+++ PROVIDED MATERIAL +++

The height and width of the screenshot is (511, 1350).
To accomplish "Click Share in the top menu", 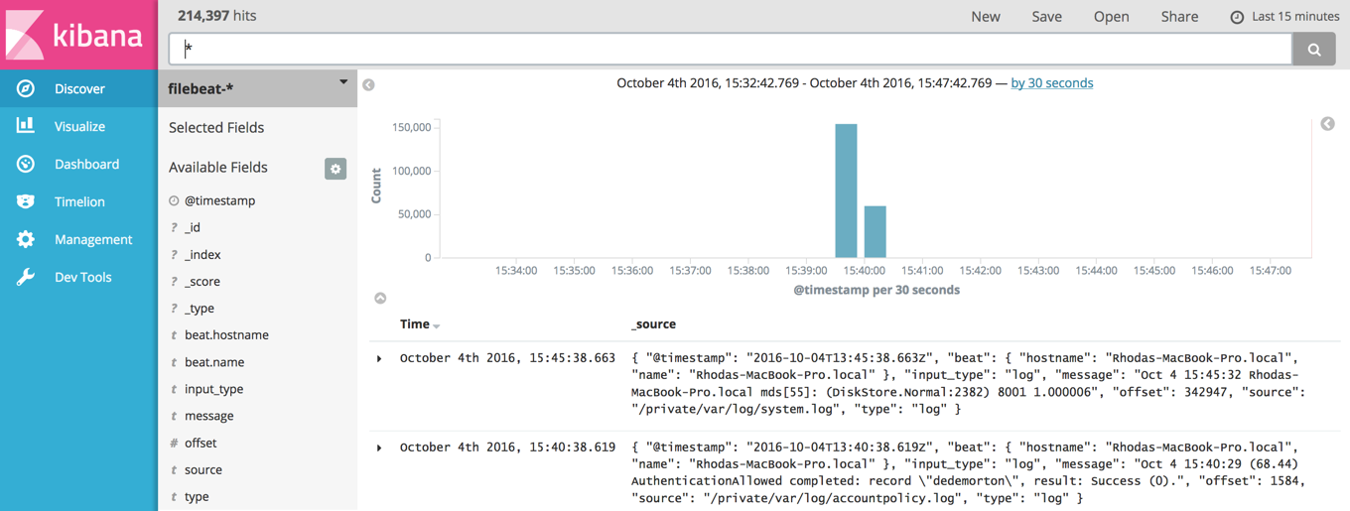I will (1179, 17).
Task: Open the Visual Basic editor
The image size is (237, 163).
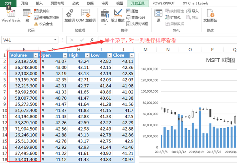Action: (11, 16)
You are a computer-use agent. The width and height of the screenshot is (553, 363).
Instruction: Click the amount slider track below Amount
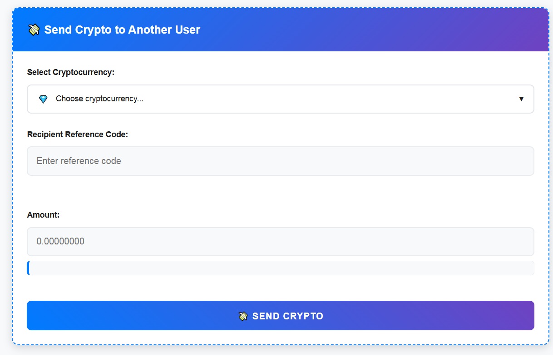coord(280,268)
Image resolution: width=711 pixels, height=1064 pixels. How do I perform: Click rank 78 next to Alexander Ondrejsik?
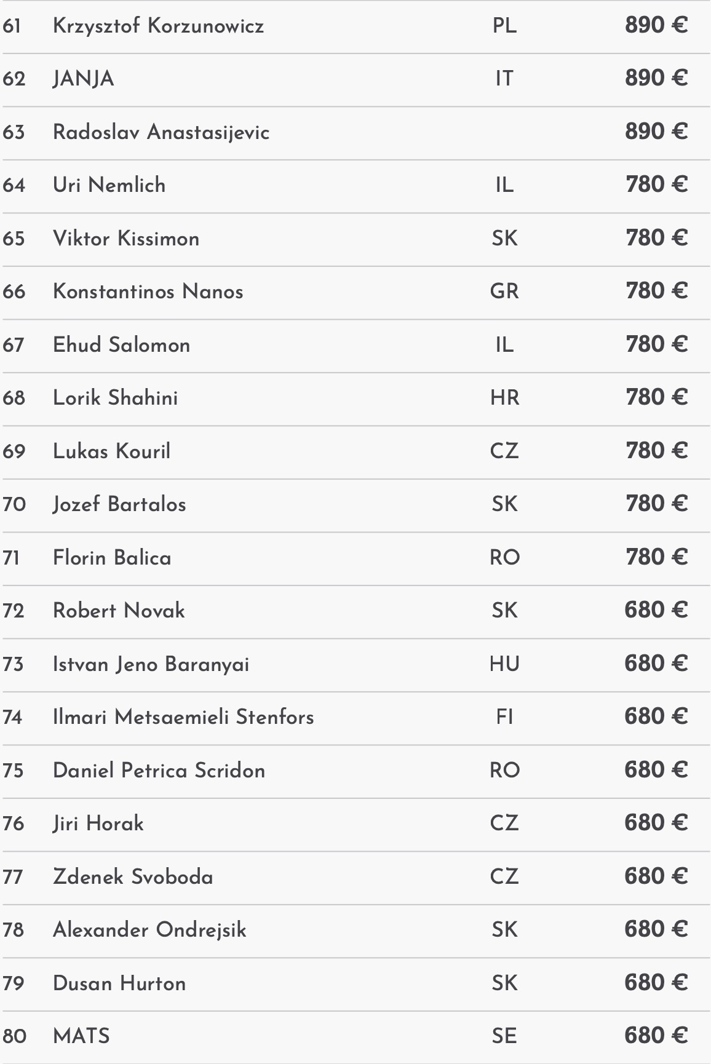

+++

### AIM OF THE TASK
Starting with the line containing "You are a computer-use" and going on through the line containing "coord(280,268)", format that material as a two-column CSV headed instruction and location, with one row giving the text to carry out and its answer. Put each value in a quoted field with line breaks turned into spaces, and leave the pictures out.

### FINAL RESULT
instruction,location
"You are a computer-use agent. The width and height of the screenshot is (553, 363). Instruction: Click the amount slider track below Amount","coord(280,268)"